DESCRIPTION OF THE TASK >> No record may be omitted; give all of them again exactly.

....

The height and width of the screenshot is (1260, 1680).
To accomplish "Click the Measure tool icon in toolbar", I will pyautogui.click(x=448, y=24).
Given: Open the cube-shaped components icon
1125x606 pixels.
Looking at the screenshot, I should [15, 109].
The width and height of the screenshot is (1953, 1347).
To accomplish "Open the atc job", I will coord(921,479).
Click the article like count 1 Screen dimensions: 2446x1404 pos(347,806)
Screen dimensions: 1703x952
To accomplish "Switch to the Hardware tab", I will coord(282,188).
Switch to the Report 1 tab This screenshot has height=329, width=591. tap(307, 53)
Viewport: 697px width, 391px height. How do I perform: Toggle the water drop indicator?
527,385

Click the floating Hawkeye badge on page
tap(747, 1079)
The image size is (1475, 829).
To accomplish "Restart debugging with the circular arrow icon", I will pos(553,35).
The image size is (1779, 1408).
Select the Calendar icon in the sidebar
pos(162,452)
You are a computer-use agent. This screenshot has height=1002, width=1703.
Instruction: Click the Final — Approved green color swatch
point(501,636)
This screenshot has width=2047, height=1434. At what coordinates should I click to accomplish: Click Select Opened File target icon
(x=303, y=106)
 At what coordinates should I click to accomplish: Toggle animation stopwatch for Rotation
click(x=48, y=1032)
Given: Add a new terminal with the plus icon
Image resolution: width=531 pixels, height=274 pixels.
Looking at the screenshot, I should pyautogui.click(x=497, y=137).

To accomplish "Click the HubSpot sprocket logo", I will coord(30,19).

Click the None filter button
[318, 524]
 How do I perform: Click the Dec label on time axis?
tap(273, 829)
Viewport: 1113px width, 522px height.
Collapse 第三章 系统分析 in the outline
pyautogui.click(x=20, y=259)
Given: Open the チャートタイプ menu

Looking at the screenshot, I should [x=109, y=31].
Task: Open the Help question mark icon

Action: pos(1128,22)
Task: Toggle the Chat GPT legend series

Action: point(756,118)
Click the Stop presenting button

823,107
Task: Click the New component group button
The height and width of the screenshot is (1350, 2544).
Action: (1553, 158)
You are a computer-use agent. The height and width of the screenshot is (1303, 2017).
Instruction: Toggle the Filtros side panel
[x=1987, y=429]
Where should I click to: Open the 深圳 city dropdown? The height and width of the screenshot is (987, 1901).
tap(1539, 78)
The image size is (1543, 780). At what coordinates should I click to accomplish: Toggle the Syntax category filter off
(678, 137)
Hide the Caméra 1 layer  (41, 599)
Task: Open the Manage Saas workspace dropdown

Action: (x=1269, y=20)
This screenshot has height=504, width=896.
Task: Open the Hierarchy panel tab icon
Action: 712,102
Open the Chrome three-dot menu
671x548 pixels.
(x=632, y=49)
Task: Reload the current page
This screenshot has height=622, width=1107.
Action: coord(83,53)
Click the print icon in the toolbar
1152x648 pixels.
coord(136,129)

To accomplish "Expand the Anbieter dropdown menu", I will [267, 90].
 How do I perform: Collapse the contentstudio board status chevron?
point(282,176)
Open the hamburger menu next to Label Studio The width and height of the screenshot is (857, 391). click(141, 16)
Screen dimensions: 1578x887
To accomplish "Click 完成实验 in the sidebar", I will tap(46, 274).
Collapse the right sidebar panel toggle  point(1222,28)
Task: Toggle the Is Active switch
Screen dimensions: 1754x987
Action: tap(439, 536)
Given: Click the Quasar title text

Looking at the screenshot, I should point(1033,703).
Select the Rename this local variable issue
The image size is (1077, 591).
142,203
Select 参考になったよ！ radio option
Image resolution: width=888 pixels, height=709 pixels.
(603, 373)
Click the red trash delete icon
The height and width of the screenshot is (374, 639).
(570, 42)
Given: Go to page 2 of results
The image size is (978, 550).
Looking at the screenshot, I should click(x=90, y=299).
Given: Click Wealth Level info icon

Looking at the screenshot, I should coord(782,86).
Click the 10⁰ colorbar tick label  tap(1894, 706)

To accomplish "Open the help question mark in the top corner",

....

RESPONSE AREA >>
The height and width of the screenshot is (1260, 1680).
To accomplish "Click the Measure tool icon in toolbar", I will pyautogui.click(x=448, y=24).
Given: Open the cube-shaped components icon
1125x606 pixels.
Looking at the screenshot, I should [15, 109].
The width and height of the screenshot is (1953, 1347).
To accomplish "Open the atc job", I will coord(921,479).
Click the article like count 1 Screen dimensions: 2446x1404 pos(347,806)
Screen dimensions: 1703x952
To accomplish "Switch to the Hardware tab", I will coord(282,188).
Switch to the Report 1 tab This screenshot has height=329, width=591. tap(307, 53)
Viewport: 697px width, 391px height. How do I perform: Toggle the water drop indicator?
527,385

Click the floating Hawkeye badge on page
tap(747, 1079)
The image size is (1475, 829).
To accomplish "Restart debugging with the circular arrow icon", I will pos(553,35).
The image size is (1779, 1408).
Select the Calendar icon in the sidebar
pos(162,452)
You are a computer-use agent. This screenshot has height=1002, width=1703.
Instruction: Click the Final — Approved green color swatch
point(501,636)
This screenshot has width=2047, height=1434. At what coordinates should I click to accomplish: Click Select Opened File target icon
(x=303, y=106)
 At what coordinates should I click to accomplish: Toggle animation stopwatch for Rotation
click(x=48, y=1032)
Given: Add a new terminal with the plus icon
Image resolution: width=531 pixels, height=274 pixels.
Looking at the screenshot, I should pyautogui.click(x=497, y=137).

To accomplish "Click the HubSpot sprocket logo", I will coord(30,19).

Click the None filter button
[318, 524]
 How do I perform: Click the Dec label on time axis?
tap(273, 829)
Viewport: 1113px width, 522px height.
Collapse 第三章 系统分析 in the outline
pyautogui.click(x=20, y=259)
Given: Open the チャートタイプ menu

Looking at the screenshot, I should [x=109, y=31].
Task: Open the Help question mark icon

Action: pos(1128,22)
Task: Toggle the Chat GPT legend series

Action: point(756,118)
Click the Stop presenting button

823,107
Task: Click the New component group button
The height and width of the screenshot is (1350, 2544).
Action: (1553, 158)
You are a computer-use agent. The height and width of the screenshot is (1303, 2017).
Instruction: Toggle the Filtros side panel
[x=1987, y=429]
Where should I click to: Open the 深圳 city dropdown? The height and width of the screenshot is (987, 1901).
tap(1539, 78)
The image size is (1543, 780). At what coordinates should I click to accomplish: Toggle the Syntax category filter off
(678, 137)
Hide the Caméra 1 layer  (41, 599)
Task: Open the Manage Saas workspace dropdown

Action: (x=1269, y=20)
This screenshot has height=504, width=896.
Task: Open the Hierarchy panel tab icon
Action: 712,102
Open the Chrome three-dot menu
671x548 pixels.
(x=632, y=49)
Task: Reload the current page
This screenshot has height=622, width=1107.
Action: coord(83,53)
Click the print icon in the toolbar
1152x648 pixels.
coord(136,129)

To accomplish "Expand the Anbieter dropdown menu", I will [267, 90].
 How do I perform: Collapse the contentstudio board status chevron?
point(282,176)
Open the hamburger menu next to Label Studio The width and height of the screenshot is (857, 391). click(141, 16)
Screen dimensions: 1578x887
To accomplish "Click 完成实验 in the sidebar", I will tap(46, 274).
Collapse the right sidebar panel toggle  point(1222,28)
Task: Toggle the Is Active switch
Screen dimensions: 1754x987
Action: tap(439, 536)
Given: Click the Quasar title text

Looking at the screenshot, I should point(1033,703).
Select the Rename this local variable issue
The image size is (1077, 591).
142,203
Select 参考になったよ！ radio option
Image resolution: width=888 pixels, height=709 pixels.
(603, 373)
Click the red trash delete icon
The height and width of the screenshot is (374, 639).
(570, 42)
Given: Go to page 2 of results
The image size is (978, 550).
Looking at the screenshot, I should click(x=90, y=299).
Given: Click Wealth Level info icon

Looking at the screenshot, I should coord(782,86).
Click the 10⁰ colorbar tick label  tap(1894, 706)

To accomplish "Open the help question mark in the top corner",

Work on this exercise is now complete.